David Birch, a specialist philosophy teacher with charity the Philosophy Foundation, writes:
As someone who teaches philosophy in schools, the biggest hindrance to my lessons, besides blanket indifference, is pupils not giving each other the space in which to speak. Pupils interrupt and shout over each other, sigh to signal their boredom, tell each other to shut up or they deride an idea with laughter.
Indeed, this behaviour is not simply an obstacle to the lessons, it is antithetical to them. It is behaviour that betrays a phobia of listening or of being listened to, a phobia of being immersed in conversation.
I have been trained to eliminate all this by adopting the parlance of schools and insisting that in philosophy lessons my pupils “respect” one another. A tense or combative atmosphere is the problem and respect is the solution. That’s the idea, but I have never been fluent in the language of respect, and I wonder whether we would do better to jettison it, whether there are better words to hand, whether respect may actually be part of the problem rather than the solution.
To put it simply, when we tell pupils to respect each other we are telling them not to disrespect each other. To disrespect someone is to belittle them, to treat them as worthless, beneath you, of little importance.
Respect serves to maintain an equality of status and value. Though this may sound like an admirable aim, it is also a delicate and high stakes approach, for disrespect is a kind of theft, it is the loss of something, and the question then is: How do we recover what we have lost? If one pupil tells another to shut up, they have disrespected them, they have robbed them of their worth, and what often follows is retaliation and resentment; we are faced with a race to the bottom in which each pupil attempts to recover their worth by taking that of the other. “I shall maintain my value by diminishing yours” – this becomes the name of the game.
A similar situation can also play out for the teacher. The vexatious conditional is this: If we are not being respected, we are being disrespected. This formula effects a change of aspect in which we see mere recalcitrance as a personal affront or assault. Valorising respect creates an inverse relation between our status and our pupils’ poor behaviour. Disrespect is theft, forceful repossession is the answer; and this repossession can be particularly inimical when a teacher is involved. Because the teacher’s status is predicated on authority, it can only be repatriated with force. Dignified silence is not an option.

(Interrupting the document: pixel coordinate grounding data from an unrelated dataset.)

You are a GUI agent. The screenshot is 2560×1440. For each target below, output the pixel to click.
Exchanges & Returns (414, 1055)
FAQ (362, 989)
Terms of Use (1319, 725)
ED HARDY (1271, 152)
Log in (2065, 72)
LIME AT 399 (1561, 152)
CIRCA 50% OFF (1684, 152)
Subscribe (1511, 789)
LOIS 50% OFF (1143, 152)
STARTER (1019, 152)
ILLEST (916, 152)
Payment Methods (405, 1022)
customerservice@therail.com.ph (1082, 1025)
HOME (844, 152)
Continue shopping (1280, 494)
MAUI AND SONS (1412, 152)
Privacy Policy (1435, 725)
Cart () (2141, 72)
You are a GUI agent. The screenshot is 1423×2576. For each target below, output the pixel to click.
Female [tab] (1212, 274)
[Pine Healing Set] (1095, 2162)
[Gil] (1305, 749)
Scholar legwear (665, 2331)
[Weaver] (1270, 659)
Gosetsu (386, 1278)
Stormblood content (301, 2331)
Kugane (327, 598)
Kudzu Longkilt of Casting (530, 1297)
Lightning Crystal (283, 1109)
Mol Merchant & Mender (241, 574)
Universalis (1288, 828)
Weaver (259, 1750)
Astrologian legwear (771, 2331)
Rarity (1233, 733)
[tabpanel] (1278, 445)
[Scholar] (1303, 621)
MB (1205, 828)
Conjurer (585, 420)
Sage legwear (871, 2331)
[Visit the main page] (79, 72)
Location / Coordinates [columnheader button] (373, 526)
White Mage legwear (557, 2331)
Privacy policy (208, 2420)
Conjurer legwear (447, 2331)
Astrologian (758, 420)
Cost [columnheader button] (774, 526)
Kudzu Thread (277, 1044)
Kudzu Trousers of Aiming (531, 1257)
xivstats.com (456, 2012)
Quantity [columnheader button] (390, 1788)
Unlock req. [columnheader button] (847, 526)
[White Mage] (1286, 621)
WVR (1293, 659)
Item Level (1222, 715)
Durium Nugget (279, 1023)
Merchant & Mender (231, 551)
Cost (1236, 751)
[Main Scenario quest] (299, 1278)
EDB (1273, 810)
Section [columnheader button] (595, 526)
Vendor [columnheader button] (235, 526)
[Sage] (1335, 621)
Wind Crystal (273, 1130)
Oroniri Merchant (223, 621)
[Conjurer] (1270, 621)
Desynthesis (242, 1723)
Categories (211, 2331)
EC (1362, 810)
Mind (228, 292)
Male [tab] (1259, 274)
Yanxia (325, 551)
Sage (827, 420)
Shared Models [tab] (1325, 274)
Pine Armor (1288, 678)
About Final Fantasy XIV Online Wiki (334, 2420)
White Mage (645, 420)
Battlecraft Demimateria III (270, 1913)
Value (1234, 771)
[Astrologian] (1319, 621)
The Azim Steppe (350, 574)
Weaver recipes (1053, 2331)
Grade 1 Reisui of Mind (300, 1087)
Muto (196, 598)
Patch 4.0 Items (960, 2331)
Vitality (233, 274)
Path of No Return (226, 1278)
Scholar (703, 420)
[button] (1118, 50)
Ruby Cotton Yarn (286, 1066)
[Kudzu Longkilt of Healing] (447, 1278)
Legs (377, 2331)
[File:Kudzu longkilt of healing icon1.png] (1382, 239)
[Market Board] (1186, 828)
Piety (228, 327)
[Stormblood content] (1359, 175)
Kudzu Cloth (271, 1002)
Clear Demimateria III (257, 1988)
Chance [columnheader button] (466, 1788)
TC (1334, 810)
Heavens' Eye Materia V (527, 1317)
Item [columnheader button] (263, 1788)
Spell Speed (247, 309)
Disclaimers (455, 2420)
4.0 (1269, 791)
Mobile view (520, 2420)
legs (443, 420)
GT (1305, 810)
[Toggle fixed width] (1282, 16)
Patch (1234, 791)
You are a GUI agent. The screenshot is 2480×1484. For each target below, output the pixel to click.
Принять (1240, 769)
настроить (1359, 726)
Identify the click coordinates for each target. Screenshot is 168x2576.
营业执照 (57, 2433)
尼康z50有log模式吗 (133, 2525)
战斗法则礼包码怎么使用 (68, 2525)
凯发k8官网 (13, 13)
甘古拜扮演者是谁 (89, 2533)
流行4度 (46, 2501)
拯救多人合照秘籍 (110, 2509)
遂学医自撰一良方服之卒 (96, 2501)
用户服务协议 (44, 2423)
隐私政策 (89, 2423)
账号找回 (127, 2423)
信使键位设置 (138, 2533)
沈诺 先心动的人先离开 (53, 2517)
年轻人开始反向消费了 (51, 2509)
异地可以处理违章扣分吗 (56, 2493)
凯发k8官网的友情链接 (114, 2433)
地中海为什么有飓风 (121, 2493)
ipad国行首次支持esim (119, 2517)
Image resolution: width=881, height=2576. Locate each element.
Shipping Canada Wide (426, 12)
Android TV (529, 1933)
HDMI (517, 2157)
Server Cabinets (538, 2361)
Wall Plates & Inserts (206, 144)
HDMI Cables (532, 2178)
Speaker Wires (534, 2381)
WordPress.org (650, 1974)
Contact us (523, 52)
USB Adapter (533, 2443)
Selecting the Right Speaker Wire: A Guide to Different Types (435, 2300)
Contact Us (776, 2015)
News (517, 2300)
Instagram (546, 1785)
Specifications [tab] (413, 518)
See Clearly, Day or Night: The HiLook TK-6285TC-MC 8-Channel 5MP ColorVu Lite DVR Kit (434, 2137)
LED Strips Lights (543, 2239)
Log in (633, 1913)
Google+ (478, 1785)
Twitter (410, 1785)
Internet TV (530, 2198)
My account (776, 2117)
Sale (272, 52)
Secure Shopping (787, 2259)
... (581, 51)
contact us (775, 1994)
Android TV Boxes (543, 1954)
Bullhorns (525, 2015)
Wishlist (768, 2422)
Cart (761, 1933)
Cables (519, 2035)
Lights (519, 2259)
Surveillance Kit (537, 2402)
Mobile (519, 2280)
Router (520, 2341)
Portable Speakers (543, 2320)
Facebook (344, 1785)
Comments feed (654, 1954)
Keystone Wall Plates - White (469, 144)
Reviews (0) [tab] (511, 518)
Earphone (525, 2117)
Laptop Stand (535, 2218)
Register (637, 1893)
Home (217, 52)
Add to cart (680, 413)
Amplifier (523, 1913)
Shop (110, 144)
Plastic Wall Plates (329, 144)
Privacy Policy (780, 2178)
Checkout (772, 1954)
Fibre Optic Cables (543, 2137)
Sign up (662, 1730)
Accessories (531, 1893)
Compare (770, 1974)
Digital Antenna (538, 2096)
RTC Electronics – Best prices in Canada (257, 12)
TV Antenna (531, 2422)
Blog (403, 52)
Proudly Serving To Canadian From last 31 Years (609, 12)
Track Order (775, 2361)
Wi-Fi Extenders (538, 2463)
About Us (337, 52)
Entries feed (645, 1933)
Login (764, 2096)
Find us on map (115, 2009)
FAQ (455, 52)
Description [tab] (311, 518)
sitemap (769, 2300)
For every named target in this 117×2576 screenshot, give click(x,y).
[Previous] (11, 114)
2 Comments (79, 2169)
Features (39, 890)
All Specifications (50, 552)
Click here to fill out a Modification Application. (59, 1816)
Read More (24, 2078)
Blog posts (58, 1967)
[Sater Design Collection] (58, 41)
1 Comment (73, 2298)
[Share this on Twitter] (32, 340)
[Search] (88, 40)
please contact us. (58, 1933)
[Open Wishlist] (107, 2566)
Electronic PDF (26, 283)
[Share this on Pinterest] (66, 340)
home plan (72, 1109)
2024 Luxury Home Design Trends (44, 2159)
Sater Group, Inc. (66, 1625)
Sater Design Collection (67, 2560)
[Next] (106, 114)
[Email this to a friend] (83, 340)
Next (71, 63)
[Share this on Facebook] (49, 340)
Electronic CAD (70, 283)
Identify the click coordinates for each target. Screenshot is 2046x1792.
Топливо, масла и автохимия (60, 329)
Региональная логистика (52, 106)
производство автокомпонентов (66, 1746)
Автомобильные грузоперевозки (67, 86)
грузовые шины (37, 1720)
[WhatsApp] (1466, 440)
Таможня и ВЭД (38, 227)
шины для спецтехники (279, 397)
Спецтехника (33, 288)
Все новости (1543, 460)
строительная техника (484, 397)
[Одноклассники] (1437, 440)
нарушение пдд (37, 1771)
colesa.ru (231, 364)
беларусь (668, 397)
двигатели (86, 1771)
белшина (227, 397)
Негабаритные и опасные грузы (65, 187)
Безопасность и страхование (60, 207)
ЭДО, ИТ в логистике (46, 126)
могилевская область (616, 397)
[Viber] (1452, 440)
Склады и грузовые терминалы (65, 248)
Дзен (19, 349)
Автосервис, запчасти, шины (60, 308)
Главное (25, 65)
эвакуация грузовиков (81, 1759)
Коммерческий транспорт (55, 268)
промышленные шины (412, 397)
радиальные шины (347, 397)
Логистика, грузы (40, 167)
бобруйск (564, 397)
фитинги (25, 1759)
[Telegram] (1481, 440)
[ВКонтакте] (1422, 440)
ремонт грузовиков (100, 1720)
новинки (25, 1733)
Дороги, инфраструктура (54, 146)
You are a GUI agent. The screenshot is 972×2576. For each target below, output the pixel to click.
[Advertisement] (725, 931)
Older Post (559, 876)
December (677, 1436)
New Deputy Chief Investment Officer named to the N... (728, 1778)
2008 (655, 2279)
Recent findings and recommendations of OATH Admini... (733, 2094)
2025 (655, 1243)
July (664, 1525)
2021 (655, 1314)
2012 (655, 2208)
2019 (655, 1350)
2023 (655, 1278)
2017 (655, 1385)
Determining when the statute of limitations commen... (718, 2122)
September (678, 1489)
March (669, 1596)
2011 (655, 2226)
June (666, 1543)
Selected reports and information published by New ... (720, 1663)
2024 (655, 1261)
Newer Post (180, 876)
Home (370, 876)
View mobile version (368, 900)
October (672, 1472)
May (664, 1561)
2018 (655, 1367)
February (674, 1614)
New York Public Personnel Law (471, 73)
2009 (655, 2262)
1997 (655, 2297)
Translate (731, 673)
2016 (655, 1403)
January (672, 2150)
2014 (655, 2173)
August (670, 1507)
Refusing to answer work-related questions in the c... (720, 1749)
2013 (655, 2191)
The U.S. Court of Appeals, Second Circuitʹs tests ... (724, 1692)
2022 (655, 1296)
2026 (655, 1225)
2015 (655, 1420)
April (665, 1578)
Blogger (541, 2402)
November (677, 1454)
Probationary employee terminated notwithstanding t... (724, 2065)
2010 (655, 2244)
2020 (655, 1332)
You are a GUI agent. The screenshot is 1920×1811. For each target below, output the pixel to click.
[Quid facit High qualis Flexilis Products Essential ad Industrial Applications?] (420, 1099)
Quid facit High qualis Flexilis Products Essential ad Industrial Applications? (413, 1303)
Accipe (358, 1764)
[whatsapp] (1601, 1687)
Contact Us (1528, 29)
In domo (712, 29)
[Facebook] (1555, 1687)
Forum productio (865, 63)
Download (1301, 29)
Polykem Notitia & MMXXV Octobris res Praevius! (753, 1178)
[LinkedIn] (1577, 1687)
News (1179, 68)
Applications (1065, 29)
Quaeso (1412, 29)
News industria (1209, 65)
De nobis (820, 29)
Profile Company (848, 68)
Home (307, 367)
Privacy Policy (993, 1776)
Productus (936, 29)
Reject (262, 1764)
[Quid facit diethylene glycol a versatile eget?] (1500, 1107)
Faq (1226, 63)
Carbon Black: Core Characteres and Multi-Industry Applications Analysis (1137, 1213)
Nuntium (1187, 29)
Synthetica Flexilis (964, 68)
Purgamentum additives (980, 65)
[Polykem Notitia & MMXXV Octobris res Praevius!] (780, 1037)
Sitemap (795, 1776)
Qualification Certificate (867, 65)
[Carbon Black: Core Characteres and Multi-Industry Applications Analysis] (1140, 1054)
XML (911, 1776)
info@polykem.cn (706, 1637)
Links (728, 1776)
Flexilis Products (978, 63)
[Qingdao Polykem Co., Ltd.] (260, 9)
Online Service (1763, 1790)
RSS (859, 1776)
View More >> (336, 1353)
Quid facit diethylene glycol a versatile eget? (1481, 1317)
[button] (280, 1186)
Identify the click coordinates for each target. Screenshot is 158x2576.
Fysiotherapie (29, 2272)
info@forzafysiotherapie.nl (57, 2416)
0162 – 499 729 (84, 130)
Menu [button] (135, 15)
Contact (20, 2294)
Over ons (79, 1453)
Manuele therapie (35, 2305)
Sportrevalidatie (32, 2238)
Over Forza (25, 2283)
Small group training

Silence, however, is an option for the pupil. Rather than retaliate, they may instead endure the ignominy. But what, then, can we do for them? Respect makes it harder for us to help other people. It safeguards pride, which is something that others can easily damage yet hardly repair.
An injury to your sense of worth sends you spiralling into self-doubt and self-judgement. The loss of pride is shame and shame is exile. It isolates us. A morality of respect implicitly seals us off from each other. Respect is an ideal buoyed upon the precarious surface of a shame culture. It makes everything personal and leaves nothing personable.
If someone feels disrespected, the cure is to restore their sense of worth. But if someone is hurt, the cure is something more like love; the sort of unremarkable love that our everyday lives are built upon, the kind that we barely register because it’s diffuse in the air we breathe. We often call this sort of love kindness, and it depends upon and sustains the idea of our mutual kindness. By telling pupils to be kind, we are emphasising that they are of the same kind. By telling them to be respectful, we are stressing that they are of equal value.
These two approaches may seem similar, but they are worlds apart. Kindness engenders solidarity; respect does not, because treating people as equals is a way of not treating them as intimates. And certainly, for philosophy lessons at least, solidarity is essential. One’s feelings about this, however, will be reflective more generally of one’s feelings about the proper relationship not just within, but with one’s class: Is it a relationship of tolerant and co-operative professionalism, or is it one of solidarity? Squeezing the question into a false but illuminating dichotomy: Should your pupils be more like clients or friends?
Kindness, of course, is pleasurable. It is something that we both like to give and like to receive. Because respect addresses equality rather than intimacy, it offers no particular pleasures. But telling pupils to be kind not only tells them how to treat one another, it suggests that there is something to be gotten from each other.
Kindness is one alternative to respect, and there are certainly others. Sometimes I feel it fitting to tell my pupils to be cool rather than kind. Respect is demanding (note that it would be absurd to demand kindness), and kindness doesn’t always hit the spot because not everyone is a source of pleasure.
Coolness maintains society without necessitating intimacy. To be cool is to be yourself without apology or force, without inhibition or domination. This is particularly apposite for philosophy lessons: compel others but don’t coerce them, influence but don’t indoctrinate.
Besides coolness, I am, at other times, quite taken with the 18th century philosopher Edmund Burke’s thought that civilisation depends upon the “spirit of a gentleman”. It feels quaint, but is there any clear reason why we should not do better to advocate gentleness in schools over respect?
Teenagers are already up to their necks in anxieties about status and worth. By using the language of respect we are sustaining a culture of shame. A paradigm shift is needed. To effect this shift we might start, quite simply, by experimenting with new words, trying them on for size. We might, for instance, start talking about gentleness, politeness, considerateness, kindness or coolness; any one, or all of these things, just not respect.